TEXT BLOCK –
A core point of value for the company and its investors is its Tinder brand. Today, Tinder is the #1 downloaded dating app. Moreover, it is the top grossing dating app in the world. Not to mention, even outside of the dating realm, Tinder is the second highest grossing app in the world across all categories.

As more and more millennials look to find love online, and have increasing funds to do so, it only makes sense that Match would continue to see strong growth in membership and revenues across its brands, making this a stock that’s hard to ignore.

Etsy (NASDAQ: ETSY)

Finally, we have Etsy. Etsy is a global online marketplace, specifically designed to bring buyers and sellers of unique handcrafted goods together. This hits millennials in two ways.

First and foremost, millennials are doing about 60% of their shopping online these days. With Etsy being the largest online marketplace for unique handcrafted goods, the company appeals to this audience in a big way.

However, another thing to think about is product interest among millennials. There’s a reason that we’re seeing a rise in craft beer at bars and crafted sandwiches in fast food drive throughs. Millennials are interested in well-crafted goods, whether it be food, drink, or retail items like furniture, trinkets and more. With a focus on the handcrafted product niche, Etsy appeals to millenials in yet another way.

In doing so, the company has seen incredible success, and continues to grow to capture a larger share of a nearly $3 trillion global ecommerce market.

Analyst seem to love the stock too. With 13 analysts weighing in on ETSY, the average rating is a buy. The average price target on the stock is $73.73, representing a potential upside of nearly 20%.

As Etsy continues to grow its audience, offering, and global reach, the potential for gains is incredible. With millennials reaching ages that tend to lead to higher levels of spending, and their increasing appetite for unique goods, this stock has the potential to see tremendous gains.

Mogo Finance Technology (NASDAQ: MOGO)

Mogo Finance Technology is a company that is riding a wave of increasing fintech uptake in Canada. Founded in 2003, the company is considered to be a pioneer in the Canadian FinTech space.

PROMPT –
Reproduce the passage of the stock article from "As more and" to "in two ways.", without any changes. The material that follows is separate from the stock article above.

STORED DATA –
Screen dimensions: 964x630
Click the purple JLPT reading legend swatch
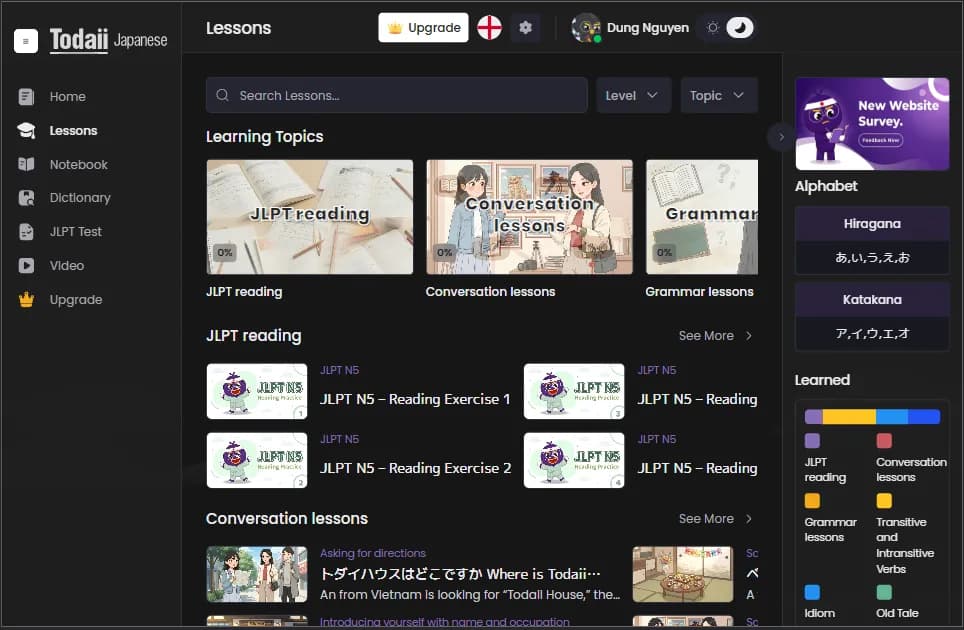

RESULT OF THIS TASK –
As more and more millennials look to find love online, and have increasing funds to do so, it only makes sense that Match would continue to see strong growth in membership and revenues across its brands, making this a stock that’s hard to ignore.

Etsy (NASDAQ: ETSY)

Finally, we have Etsy. Etsy is a global online marketplace, specifically designed to bring buyers and sellers of unique handcrafted goods together. This hits millennials in two ways.